İstanbul’un Fethi’nin 563. Yıldönümü İstanbul Yenikapı’da gerçekleştirilen görkemli bir şölen ile gerçekleştirildi. Görsel medyadan takip ettiğimiz kadarı ile Yenikapı sahilinde dünyanın en büyük 3D Mapping sahnesi kurularak animasyonlar, gerçek boyutlu gemi modelleri, büyük boyutlu dönem topları ile görsel bir ziyafet sunuldu. Göğsümüz kabardı. Gurur duyduk.

Bu kutlama 1453 yılında Türk yurdu olan bu toprakların artık ilelebet Türk yurdu kalacağının tüm dünyaya ilamı arzıydı.

Sahi biz bu muhteşem tarihi yıllardır neden hiç kutlamadık, neden yok farz ettik? Üzerinden asırlar geçtiği için mi? bu yüce milletin damarlarında dolaşan hükmetme duygusunu törpülemek için mi?

Osmanlı ruhunun yeniden canlanmasından korkanlar olduğu için mi?

Evet, belki yıllardır ecdadını yok sayanlar, ecdadından utananlar var bu topraklarda. Atasından babasından utandığı gibi, yok saydığı gibi. Günümüz televizyonlarında yayımlanan çarpık dizilerin bilinç altına hitap eden mesajlarında olduğu gibi. Tarihin kahramanlarının evlat katili, baba katili, kardeş katili olarak lanse etme çabalarında olduğu gibi.

Halen çıkıp utanmadan sıkılmadan, sırtlarında gemileri yürütüp kahramanlık destanı yazan , bir çağı kapatıp bir çağı açan bu kahramanlık destanını küçümseyenler var. Alnı secdeden kalkmayan padişahları cani yada zevki alemde yaşayan zümreler olarak sunanlar, sunmaya çalışanlar var.

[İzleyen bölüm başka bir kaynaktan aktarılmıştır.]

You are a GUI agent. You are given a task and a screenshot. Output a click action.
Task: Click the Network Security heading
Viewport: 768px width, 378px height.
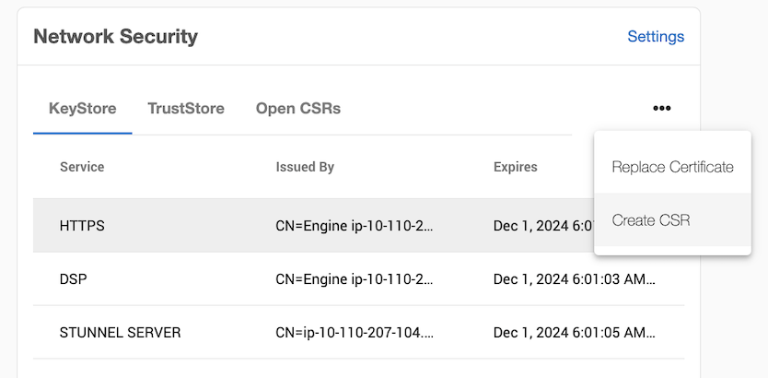[x=115, y=37]
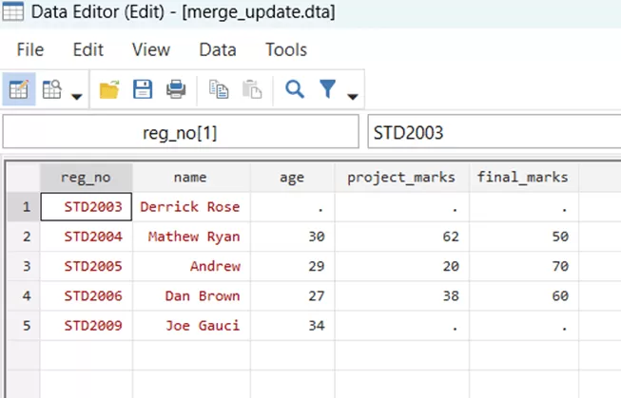This screenshot has height=398, width=621.
Task: Open a file with the folder icon
Action: click(109, 89)

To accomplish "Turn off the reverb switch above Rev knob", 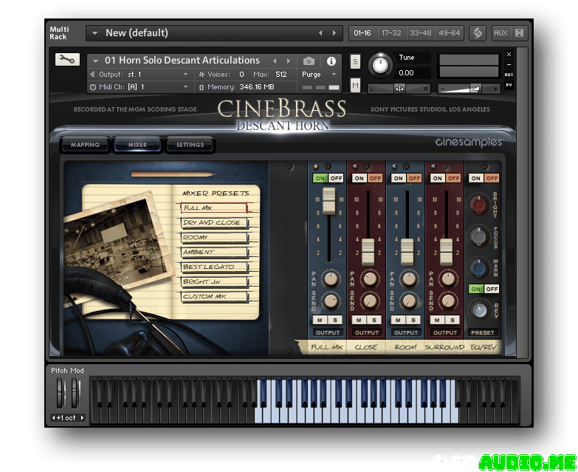I will click(491, 289).
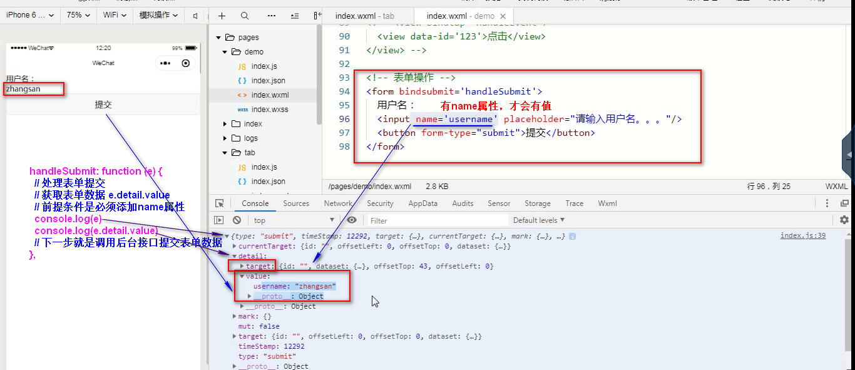
Task: Clear the console with the clear icon
Action: [x=237, y=220]
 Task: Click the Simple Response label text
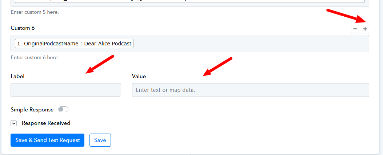pyautogui.click(x=32, y=110)
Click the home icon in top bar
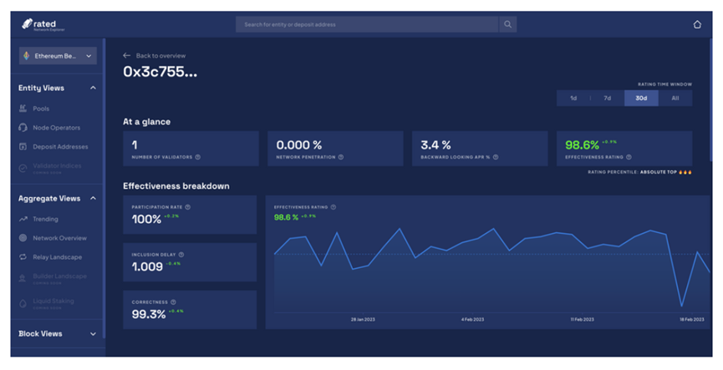Image resolution: width=723 pixels, height=370 pixels. click(x=697, y=24)
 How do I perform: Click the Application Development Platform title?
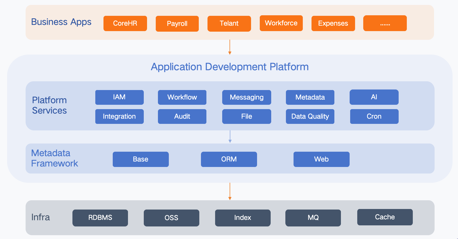pyautogui.click(x=230, y=67)
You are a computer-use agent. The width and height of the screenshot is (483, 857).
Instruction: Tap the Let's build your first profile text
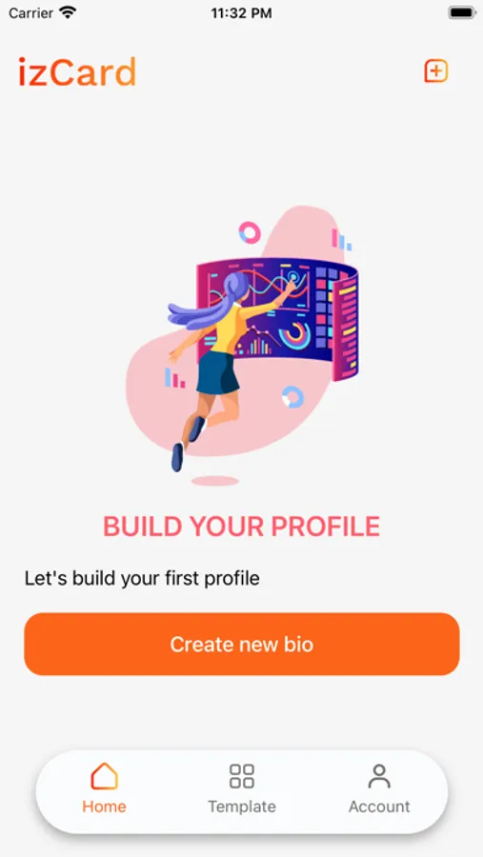pyautogui.click(x=142, y=578)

Fethettiği hiçbir bölgede sivil halkın kılına dokunmayan, kilisesine, sinagoguna halkın inanışına karışmayan Osmanlı’yı cani, yobaz, barbar yakıştırmaları yapan zihniyet, şu an Suriye’de, Irakta, Filistin’de akan kana seyirci kalmakta. Katledilen, yerinden yurdundan edilen milyonlar için tek laf etmemekte. Modern Avrupa’nın Amerika’nın Afganistan, Irak işgallerinde katlettiği binlerce sivil halk onlar için iş kazasıdır.

Yaklaşık yüz yıldır Osmanlı İmparatorluğu, Osmanlı insanı, atalarımız, dedelerimizle övünmek, başarıları ile göğsümüzün kabarması, dolaylı olarak yasaklandı bizlere. ”Ölü bir ruh” olarak içimize benliğimize yerleştirilmeye çalışıldı. Bilakis unutulan bir nokta var. Bedenler ölür, ruhlar ölmez.

Yıllardır uykuda olan Osmanlı ruhunu uyandırmak gerek. Günahıyla sevabıyla kabullenmek, neslimize aktarmak gerek. Osmanlı biziz. Sen ben, o. Hepimiz Osmanlıyız.

Küçük bir nüans ile nokta koyalım. 29 Mayıs nasıl şanlı bir zafer ise, 30 Ağustosta öyle bir zaferdir. Osmanlı mirası Türk yurdundan düşmanın defedilmesinin yıldönümüdür. Yine şu yada bu şekilde Osmanlı mirası Türkiye Cumhuriyetinin Meclisinin açıldığı gündür 23 Nisan. Hepsi kutlu, hepsi şanlı. Tarihi kahramanlıklar arasında ayrım yapılmamalı. En azından böyle bir izlenim verilmemeli, birbirinden ayırt edilmeksizin hepsi coşkuyla kutlanmalı.